**Exercise objective**
Starting with the line that has "Where should I click to: Click the All" in the records below and ending with the line that has "You are a computer-use", output those lines exactly and nothing more; omit the pictures.

==*==

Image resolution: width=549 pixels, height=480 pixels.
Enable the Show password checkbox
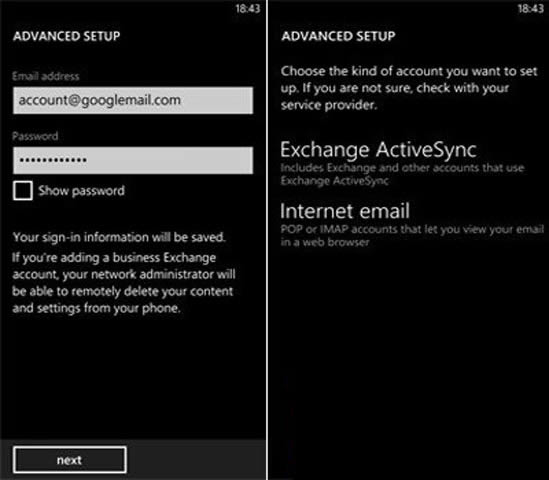click(23, 190)
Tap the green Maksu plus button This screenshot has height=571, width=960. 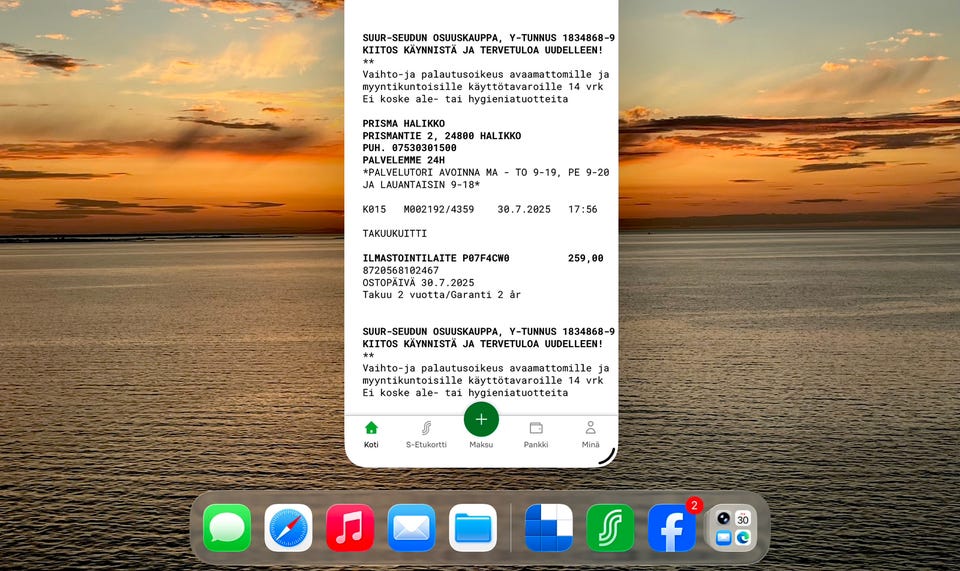click(481, 420)
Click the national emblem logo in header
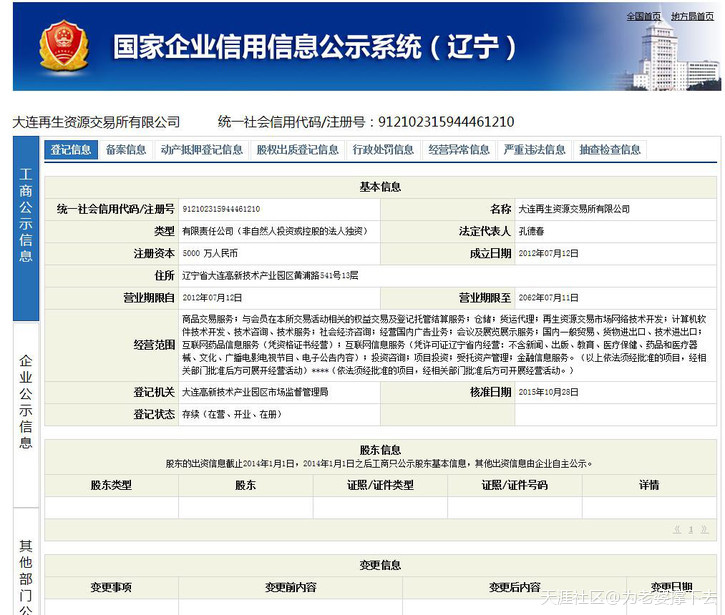Screen dimensions: 725x615 64,47
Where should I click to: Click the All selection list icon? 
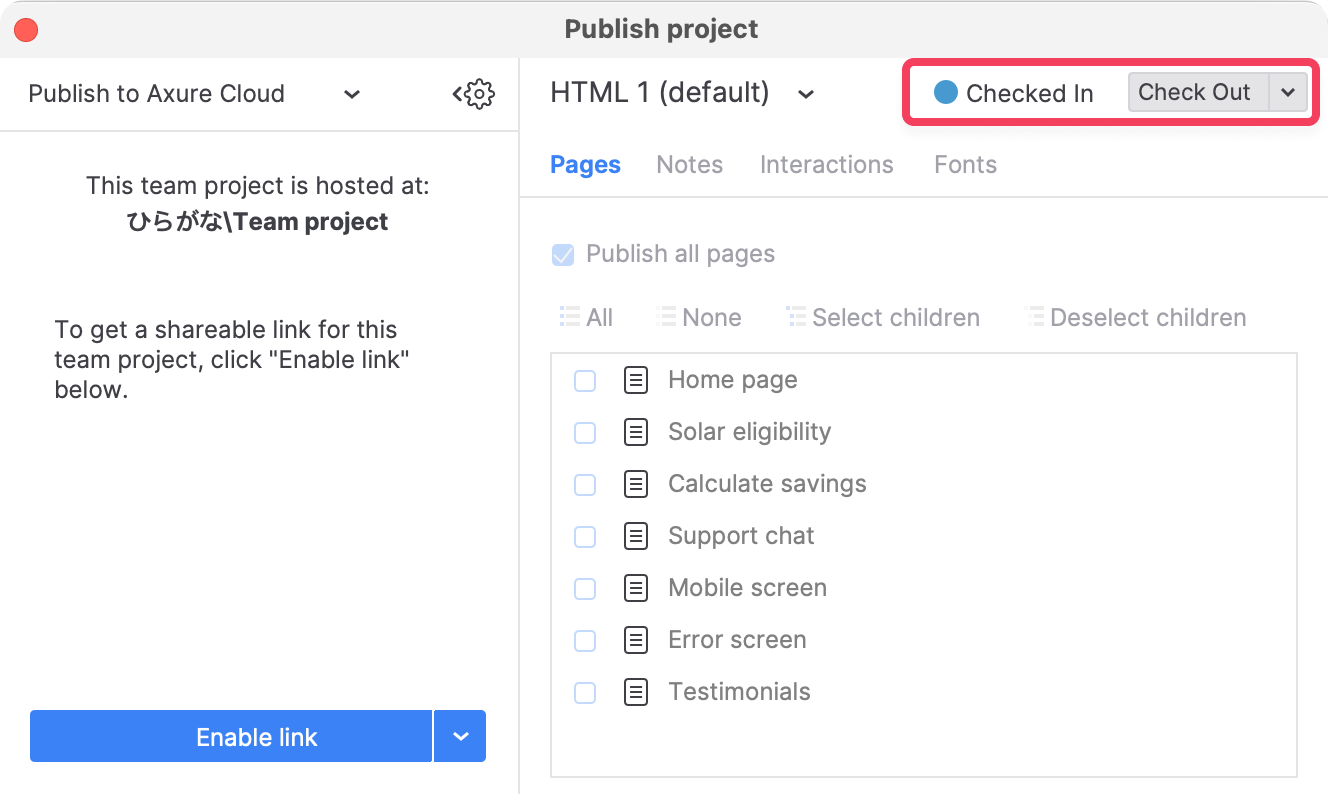570,318
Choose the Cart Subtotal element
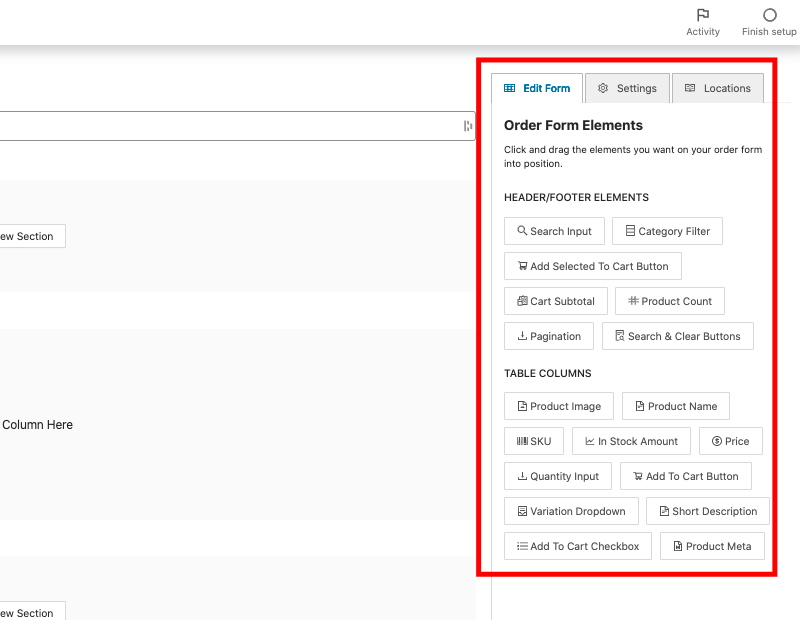800x620 pixels. point(555,301)
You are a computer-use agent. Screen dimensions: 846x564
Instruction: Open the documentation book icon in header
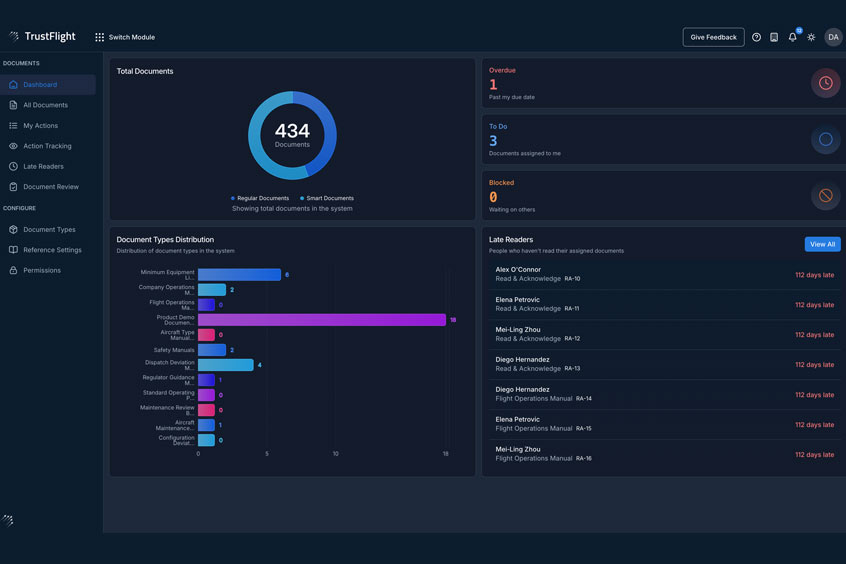pyautogui.click(x=774, y=37)
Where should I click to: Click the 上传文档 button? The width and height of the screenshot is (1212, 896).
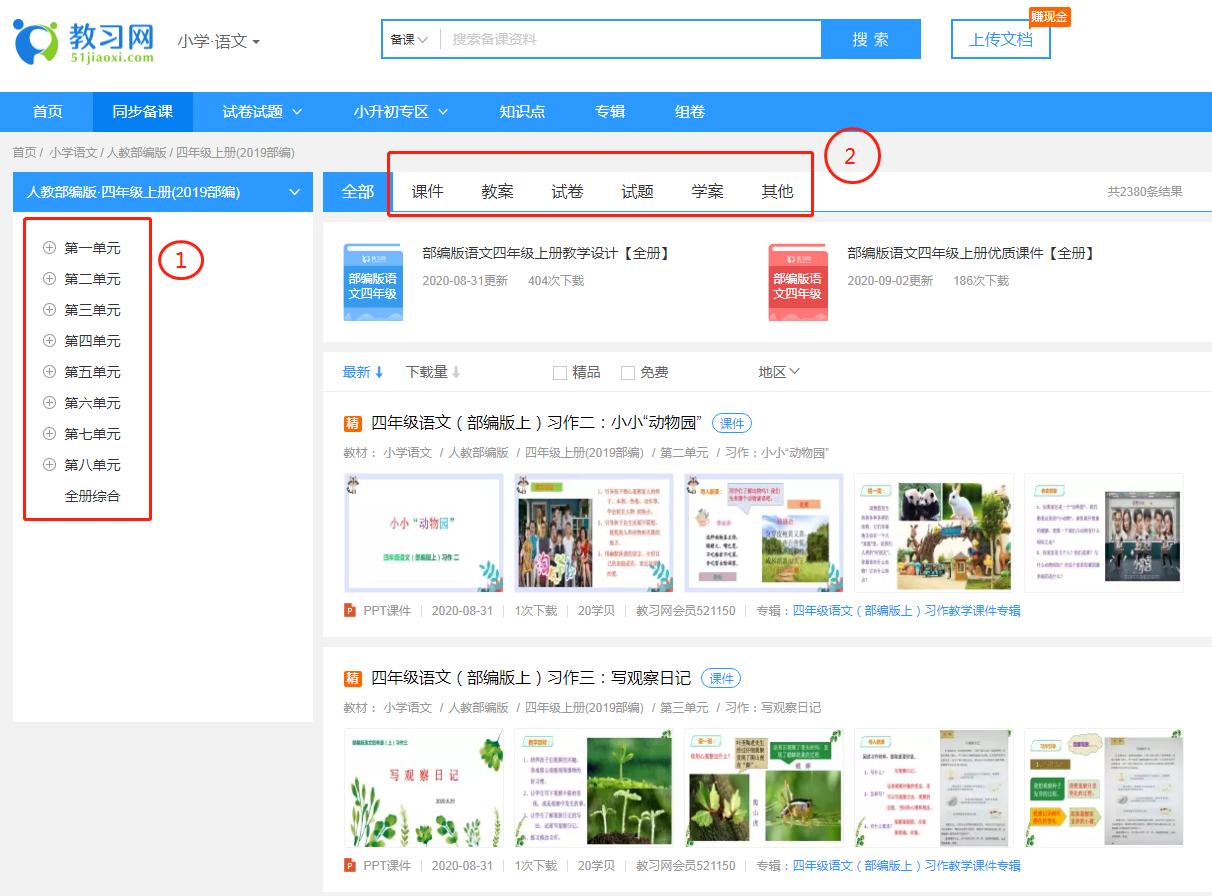point(1000,40)
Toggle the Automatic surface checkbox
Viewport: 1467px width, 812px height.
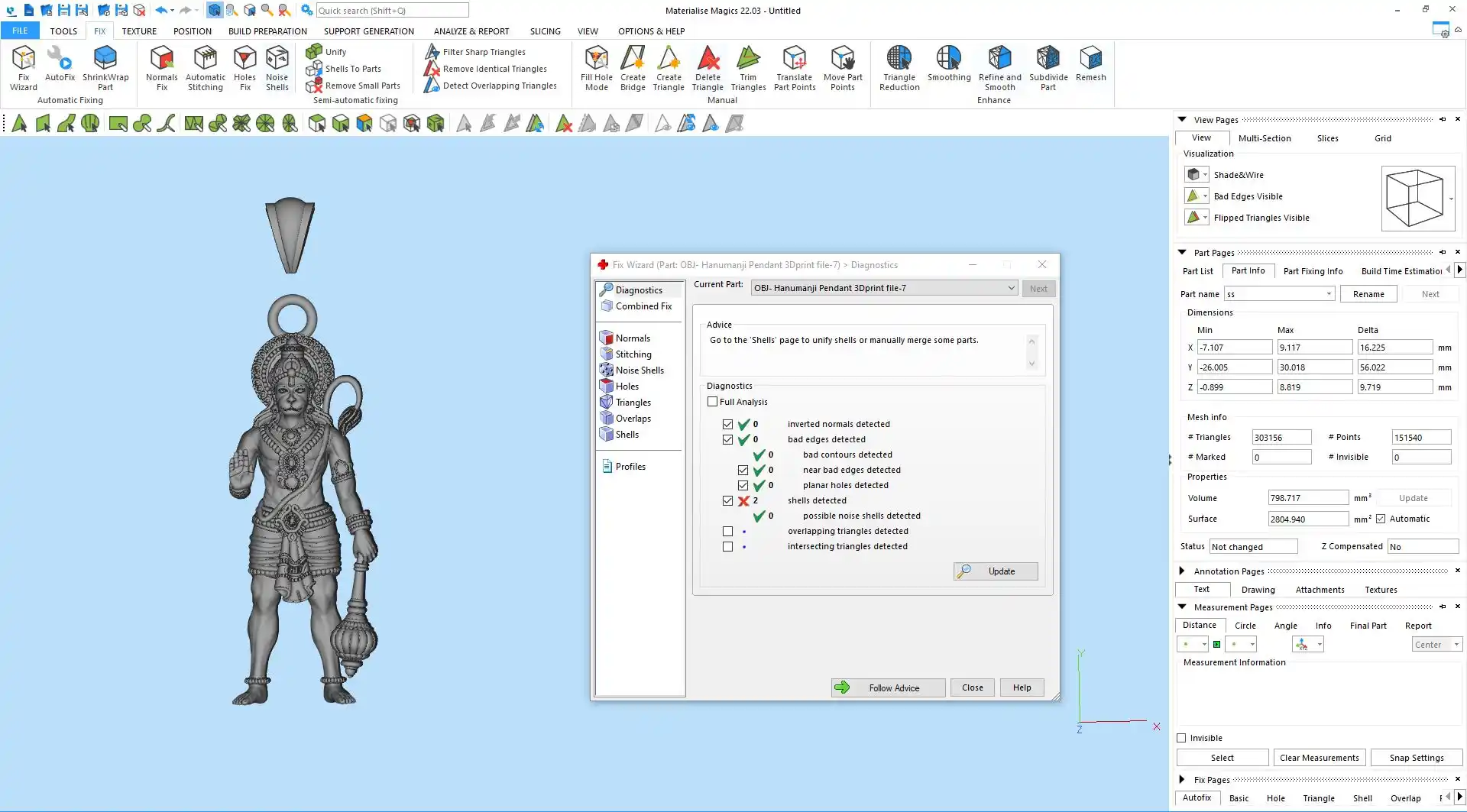tap(1381, 519)
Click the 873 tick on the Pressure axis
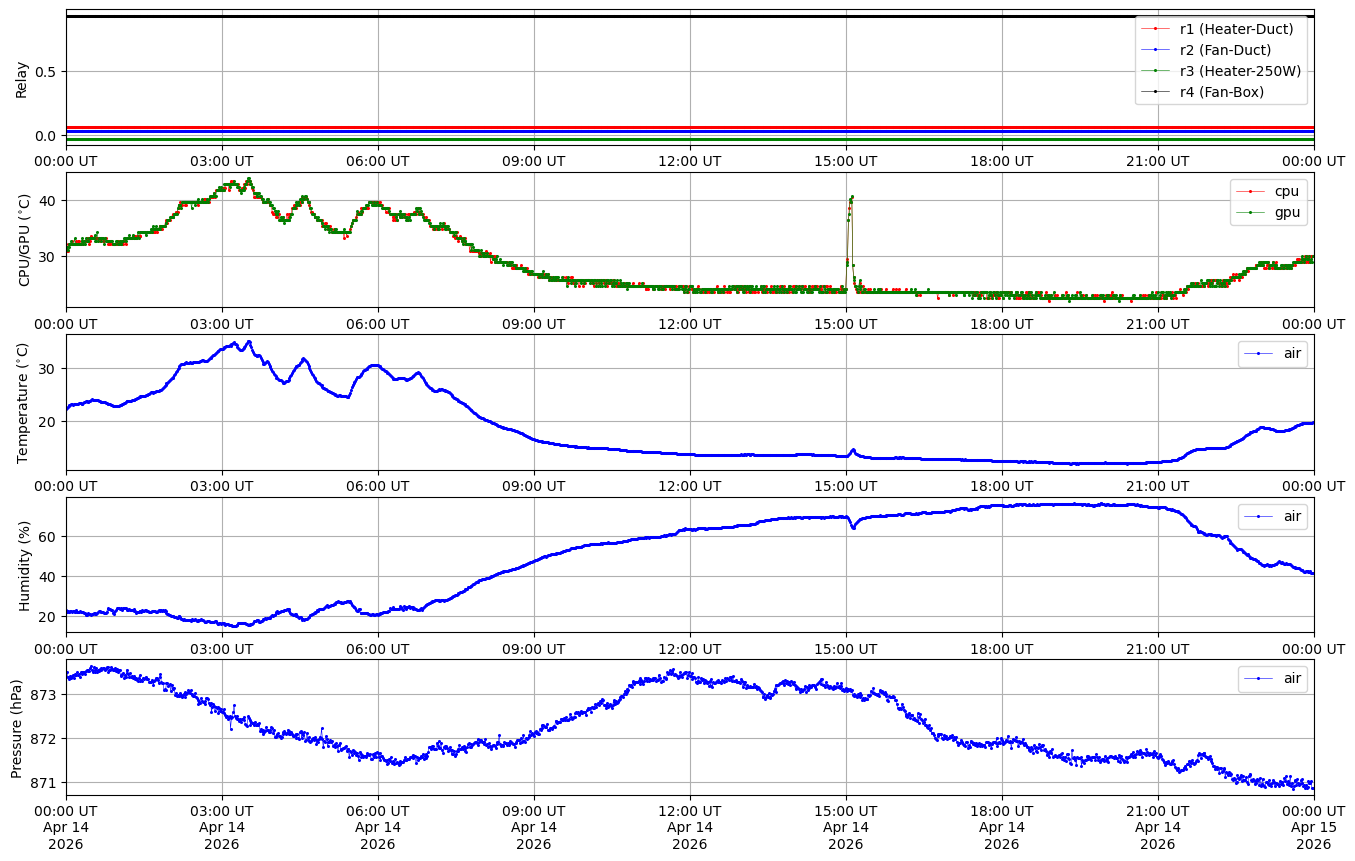 (45, 694)
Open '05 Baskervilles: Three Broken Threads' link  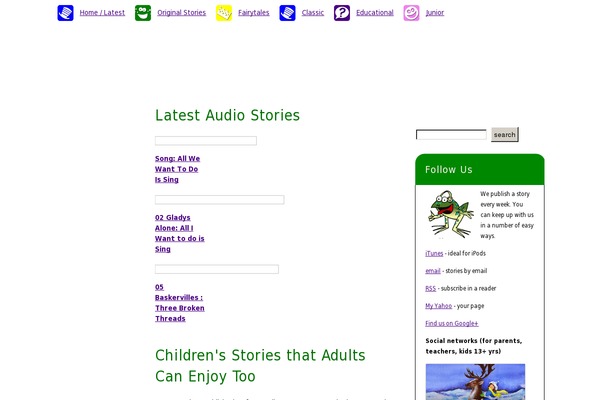[x=179, y=303]
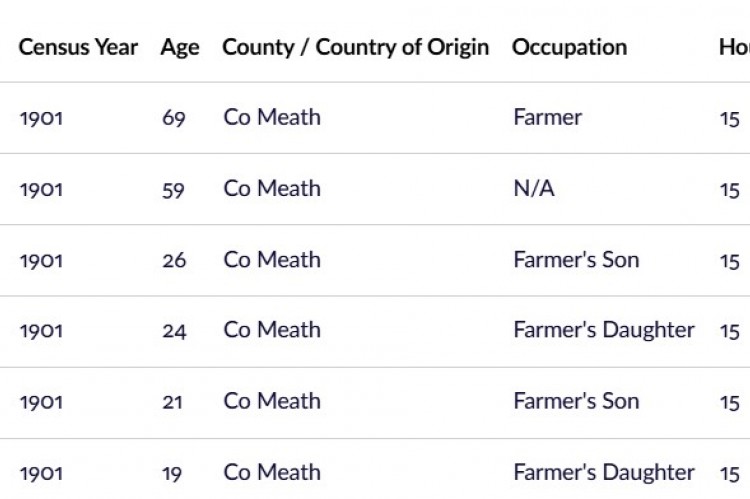Select the County / Country of Origin header
Image resolution: width=750 pixels, height=499 pixels.
click(x=355, y=47)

==*==

**Exercise solution**
Where should I click to: Click the All selection list icon? 
570,318
Choose the Cart Subtotal element
800x620 pixels. point(555,301)
You are a computer-use agent. Screen dimensions: 846x564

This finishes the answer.